WCRB2014 POSTER PRESENTATIONS (1) (335 abstracts)
1Azabu university, Sagamihara-shi, Japan; 2Graduate School of Veterinary Sciences, Azabu University, Kanagawa, Japan.
The aim of the present study was to evaluate fertility of vitrified rat matured-oocytes with surrounding cumulus cells after IVF with cryopreserved sperm. Oocytes with surrounding cumulus cells and cumulus cells denuded oocytes were vitrified with 30% (v/v) ethylene glycol+0.5 M sucrose+20% (v/v) FCS in PBS (PB1) by using Cryotop.
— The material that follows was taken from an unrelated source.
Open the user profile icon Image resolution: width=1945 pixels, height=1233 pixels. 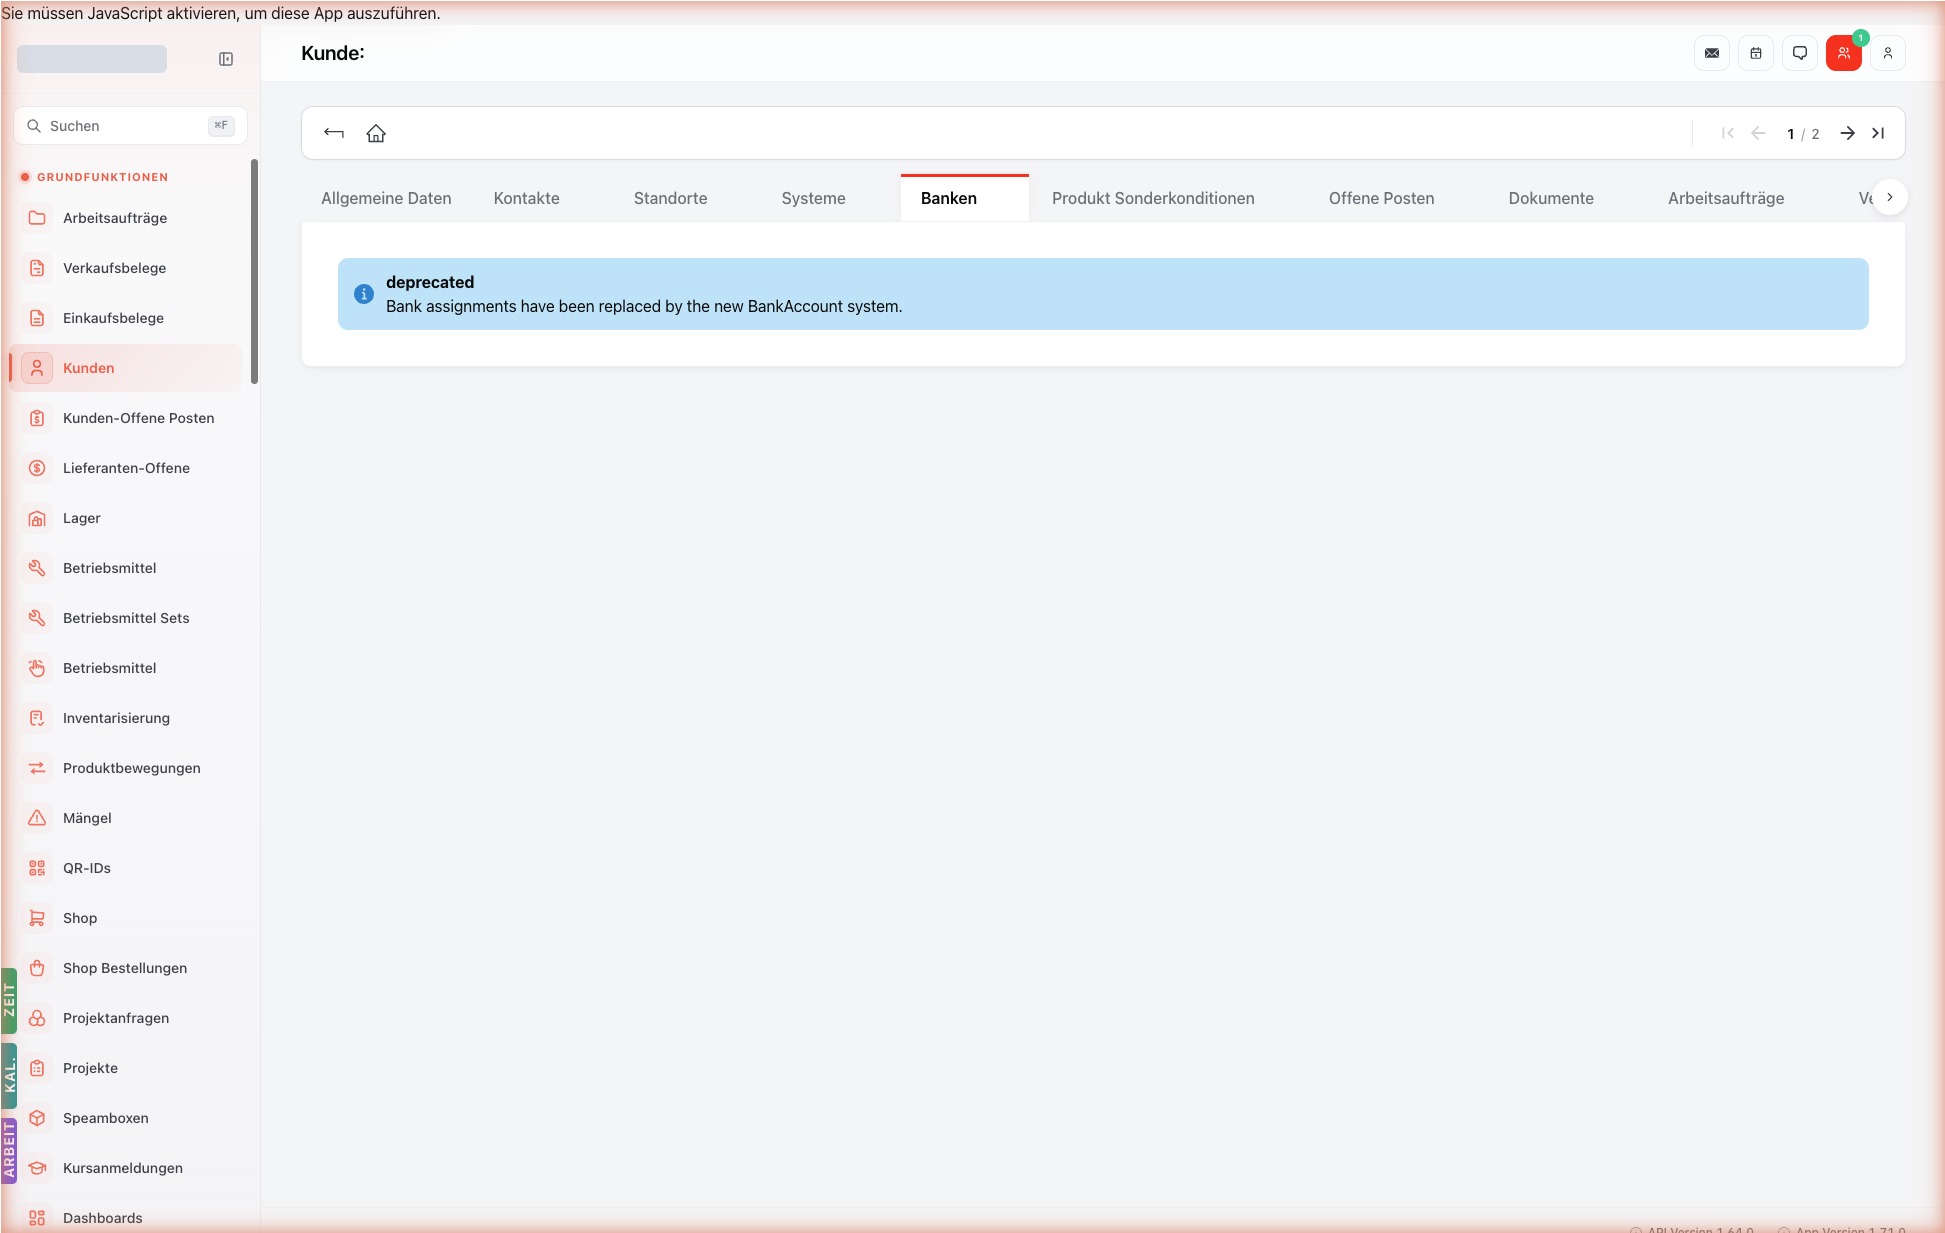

After warming, oocytes were co-cultured with fresh or cryopreserved epididymal sperm for 10 h. Although the fertilization (two pronuclei formation: 2PN formation) of vitrified denuded oocytes were not observed after IVF with fresh sperm, some vitrified oocytes with surrounding cumulus cells (32.7±4.3%) were fertilized. Fresh and vitrified oocytes with surrounding cumulus cells (62.9±5.1 and 41.3±5.0% respectively) were also fertilized after IVF with cryopreserved sperm. In addition, the 113 of vitrified oocytes after IVF with cryopreserved sperm were transferred into the oviducts of recipients. As the results, seven live pups derived from vitrified oocytes and cryopreserved sperm were produced. In conclusion, to our knowledge the present study demonstrates for the first time that vitrified rat oocytes can be fertilized in vitro with cryopreserved spermatozoa and that 2PN embryos obtained from cryopreserved gametes via IVF can develop to term after embryo transfer.